HACE CIEN AÑOS MÉXICO INICIÓ una revolución en contra de la reelección. Porfirio Díaz gobernaba desde hacía 24 años, en medio de la ambición, la ostentación y la pompa. Era conservador y de gobierno totalitario.

El general Rafael Reyes, en Colombia, lo admiraba tanto y en su deseo de emularlo, también quiso la reelección indefinida y para parecerse a él se dejó los bigotes con puntas hacia arriba como nos lo muestran las fotos y los óleos de la época, que aún perduran.
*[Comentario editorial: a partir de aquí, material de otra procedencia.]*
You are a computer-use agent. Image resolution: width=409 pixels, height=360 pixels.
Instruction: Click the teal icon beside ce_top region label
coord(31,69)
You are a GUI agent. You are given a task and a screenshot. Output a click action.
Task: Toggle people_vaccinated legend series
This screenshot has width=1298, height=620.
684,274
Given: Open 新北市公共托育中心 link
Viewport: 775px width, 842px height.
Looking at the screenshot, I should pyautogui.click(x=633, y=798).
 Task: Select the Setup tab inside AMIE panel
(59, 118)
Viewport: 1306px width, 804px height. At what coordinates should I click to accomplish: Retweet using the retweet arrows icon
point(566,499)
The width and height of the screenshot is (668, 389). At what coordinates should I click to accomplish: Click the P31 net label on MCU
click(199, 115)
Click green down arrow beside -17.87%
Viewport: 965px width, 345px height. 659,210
Tenía Díaz una prensa amordazada y un Congreso de bolsillo hasta cuando en 1910, hace cien años, Francisco Madero inició un movimiento antirreeleccionista, al que se le sumaron después Pancho Villa, Emiliano Zapata y tantos otros que terminaron peleándose entre sí. Sólo lograron triunfar diecisiete años después, cuando se expidió la Constitución de 1917 que con muchas reformas aún rige. Fue esa una verdadera revolución que tenía una frase por consigna, la cual todavía se usa en la correspondencia oficial, “Sufragio efectivo, no reelección”.
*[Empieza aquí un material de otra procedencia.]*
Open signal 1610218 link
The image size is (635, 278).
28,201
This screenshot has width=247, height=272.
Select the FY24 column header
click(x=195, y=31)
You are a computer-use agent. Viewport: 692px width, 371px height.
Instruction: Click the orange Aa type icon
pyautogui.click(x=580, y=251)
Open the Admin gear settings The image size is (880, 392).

Al iniciador de la revolución, Francisco Madero, lo mandó a asesinar en 1913 el gobernante del momento, Victoriano Huerta, y hubo tanta inestabilidad y tantas guerras que entre el 19 de febrero de ese año y el 1° de diciembre de 1920 se proclamaron diez presidentes, entre los cuales uno de cuatro semanas y otro de cuarenta y seis minutos. La normalidad sólo se logró  cuando asumió Álvaro Obregón en 1920. La Constitución ya establecía la Presidencia de cinco años, sin ninguna clase de reelección. Y se puso en práctica algo también nefasto, la dedocracia, donde el mandatario en ejercicio escoge su sucesor. Esto, afortunadamente, no ha operado últimamente.

Quién sabe qué nos hubiera deparado la reelección negada por la Corte Constitucional. De pronto a la frase de la revolución mexicana le habrían cambiado el lugar de la coma: “Sufragio efectivo no, reelección”. Y el PRI no significaría Partido Revolucionario Institucional, como lo es en México, sino Partido de la Reelección Inmediata.